Streptococcus Pneumoniae is an obligate parasite of humans, and can be found in the nasopharynx of about 5-10% of the population who are asymptomatic carriers. 

Because of this, Pneumococcal infections can either be endogenous or exogenous.

Endogenous infections involve the spread of the bacterium from the nasopharynx of a carrier.

This usually occurs when their immune system becomes compromised, which can be due to malnutrition, alcoholism or viral infections etc.

The exogenous infections are usually caused by spread of the bacteria through respiratory droplets from an infected individual or a carrier.

Patients with sickle cell disease or those who have had their spleen removed are particularly at risk for infection as both leave them immunocompromised.

Upper airways

Streptococcus Pneumoniae most commonly causes local infections such as upper airway infections and otitis media.

Pneumococcal Otitis media is most commonly seen in children, and presents as a painful earache.

Pneumonia

If the immune system is unable to halt the spread of the bacteria, it can spread down the respiratory tract, resulting in acute bacterial pneumonia. 

This is the leading cause of death in individuals infected with Streptococcus Pneumoniae, especially in older adults and immunosuppressed individuals.

This type of pneumonia is usually preceded by an upper or middle respiratory viral infection. 

This predisposes the individual to a pneumococcal infection of the lung parenchyma due to increased volume and viscosity of secretions and inhibition of mucociliary clearance. 

This makes it difficult for the lungs to clear, leaving a lot of pulmonary secretion which the bacteria can colonize and thrive in.

Meningitis

Streptococcus Pneumoniae can also spread to the bloodstream, causing bacteremia/sepsis and meningitis.

Once it passis into the blood stream, it is known as bacteremia. Once, here, the bacteria can be deposited in the meninges and cause meningitis.

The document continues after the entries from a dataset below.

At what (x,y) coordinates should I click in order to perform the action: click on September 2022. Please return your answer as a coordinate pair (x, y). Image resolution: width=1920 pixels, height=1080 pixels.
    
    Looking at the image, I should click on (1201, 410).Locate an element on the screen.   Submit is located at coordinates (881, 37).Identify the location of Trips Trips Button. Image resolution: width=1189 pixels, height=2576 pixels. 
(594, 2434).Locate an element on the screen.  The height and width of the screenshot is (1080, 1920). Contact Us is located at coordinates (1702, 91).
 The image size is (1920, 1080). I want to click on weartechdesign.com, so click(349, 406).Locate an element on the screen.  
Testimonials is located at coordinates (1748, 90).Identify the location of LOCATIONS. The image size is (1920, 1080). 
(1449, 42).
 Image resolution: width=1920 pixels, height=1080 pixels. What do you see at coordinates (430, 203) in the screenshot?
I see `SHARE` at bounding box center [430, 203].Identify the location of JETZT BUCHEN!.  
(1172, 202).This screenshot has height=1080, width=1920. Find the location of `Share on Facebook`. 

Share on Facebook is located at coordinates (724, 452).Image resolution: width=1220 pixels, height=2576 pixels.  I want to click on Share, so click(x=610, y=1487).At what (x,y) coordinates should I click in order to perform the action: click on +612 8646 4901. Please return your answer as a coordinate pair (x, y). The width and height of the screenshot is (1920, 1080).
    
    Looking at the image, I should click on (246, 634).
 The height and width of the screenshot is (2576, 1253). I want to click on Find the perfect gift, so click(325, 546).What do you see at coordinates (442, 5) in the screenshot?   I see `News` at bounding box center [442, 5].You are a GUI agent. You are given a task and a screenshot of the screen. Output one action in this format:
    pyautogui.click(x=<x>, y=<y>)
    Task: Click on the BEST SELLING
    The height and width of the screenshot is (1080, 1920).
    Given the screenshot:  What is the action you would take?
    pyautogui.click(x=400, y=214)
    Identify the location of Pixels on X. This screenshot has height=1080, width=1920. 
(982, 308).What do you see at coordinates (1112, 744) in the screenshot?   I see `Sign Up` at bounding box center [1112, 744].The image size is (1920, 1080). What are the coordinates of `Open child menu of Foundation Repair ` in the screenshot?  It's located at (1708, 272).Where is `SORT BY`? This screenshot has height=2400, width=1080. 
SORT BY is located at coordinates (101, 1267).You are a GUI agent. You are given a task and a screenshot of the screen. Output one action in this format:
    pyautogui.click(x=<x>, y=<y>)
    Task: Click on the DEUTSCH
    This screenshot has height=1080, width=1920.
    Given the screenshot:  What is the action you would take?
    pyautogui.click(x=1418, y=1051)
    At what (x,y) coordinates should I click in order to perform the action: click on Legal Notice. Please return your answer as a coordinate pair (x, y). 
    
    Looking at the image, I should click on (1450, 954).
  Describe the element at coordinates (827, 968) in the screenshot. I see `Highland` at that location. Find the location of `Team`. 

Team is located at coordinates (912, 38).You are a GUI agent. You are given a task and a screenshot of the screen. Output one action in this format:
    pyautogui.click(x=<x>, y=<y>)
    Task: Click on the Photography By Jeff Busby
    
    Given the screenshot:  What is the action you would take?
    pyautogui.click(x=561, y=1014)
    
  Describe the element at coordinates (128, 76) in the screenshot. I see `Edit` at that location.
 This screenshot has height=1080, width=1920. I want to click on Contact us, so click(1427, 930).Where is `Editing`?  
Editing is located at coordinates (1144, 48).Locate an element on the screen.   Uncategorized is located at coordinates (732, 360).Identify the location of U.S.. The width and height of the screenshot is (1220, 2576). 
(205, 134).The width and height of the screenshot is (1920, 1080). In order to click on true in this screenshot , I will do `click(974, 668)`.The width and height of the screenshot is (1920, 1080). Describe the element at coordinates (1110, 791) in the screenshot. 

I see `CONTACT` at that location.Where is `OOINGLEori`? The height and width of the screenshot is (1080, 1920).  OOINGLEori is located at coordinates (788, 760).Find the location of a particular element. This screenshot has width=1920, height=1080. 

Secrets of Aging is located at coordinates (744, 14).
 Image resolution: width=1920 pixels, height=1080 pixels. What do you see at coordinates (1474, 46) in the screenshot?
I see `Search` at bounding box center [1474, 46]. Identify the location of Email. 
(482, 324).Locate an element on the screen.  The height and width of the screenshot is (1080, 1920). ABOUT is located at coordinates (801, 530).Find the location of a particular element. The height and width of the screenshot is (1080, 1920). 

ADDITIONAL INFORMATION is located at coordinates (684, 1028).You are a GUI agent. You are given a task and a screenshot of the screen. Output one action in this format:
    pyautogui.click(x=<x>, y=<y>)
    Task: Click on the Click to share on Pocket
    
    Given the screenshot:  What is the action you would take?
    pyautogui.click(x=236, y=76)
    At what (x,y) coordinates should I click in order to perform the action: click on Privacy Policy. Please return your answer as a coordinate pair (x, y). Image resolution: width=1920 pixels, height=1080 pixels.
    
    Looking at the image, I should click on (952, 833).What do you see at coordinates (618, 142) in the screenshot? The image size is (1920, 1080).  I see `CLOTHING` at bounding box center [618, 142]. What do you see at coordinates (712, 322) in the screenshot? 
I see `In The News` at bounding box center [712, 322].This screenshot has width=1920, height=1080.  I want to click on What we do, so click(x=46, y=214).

As with pneumonia, individuals who are immunocompromised are at increased risk. This also includes individuals who are functionally or anatomically asplenic.

A common patient group who is functionally asplenic are individuals with sickle cell disease.

After the development of a vaccine against haemophilus influenzae. Streptococcus Pneumoniae become the most common cause of adult bacterial meningitis. 

Pneumococcal meningiti is a severe disease with a high mortality rate that requires aggressive and prompt treatment.

Keratitis

Streptococcus Pneumoniae can also cause ulcus serpens corneae, an infection of the cornea of the eye. 

It typically develops due to superinfection of the cornea with the bacteria after viral infections, such as smallpox.

Treatment

As with most bacterial infections, it can be treated with antibiotics. Previously, it was usually treated with penicillin, but, increased resistance due to alterations of PBP has led to other AB’s being recommended. 

Most strains remain sensitive to 3rd generation cephalosporins, macrolides, fluoroquinolones and vancomycin, which are the agents of choice for invasive infections.

Vaccines

Pneumococcal infections can be prevented by vaccination. 2 types of vaccines have been developed. 

The first is the pneumococcal polysaccharide vaccine (PPV). It was introduced in the US in 1983 and immunizes against 23 of the most virulent serotypes. 

It is used for immunization of high-risk individuals older than 2 years of age

The second is the pneumococcal conjugate vaccine (PCV13). This one is very effective in infants and toddlers aged 6 weeks to 5 years. 

It is made up of 13 pneumococcal AG’s conjugated to a mutant, non-toxic diphtheria toxin. 

Although recommended predominantly to children, it is also recommended for adults over 65 years of age, adults with chronic diseases such as COPD and heart failure and patients who have undergone splenectomy.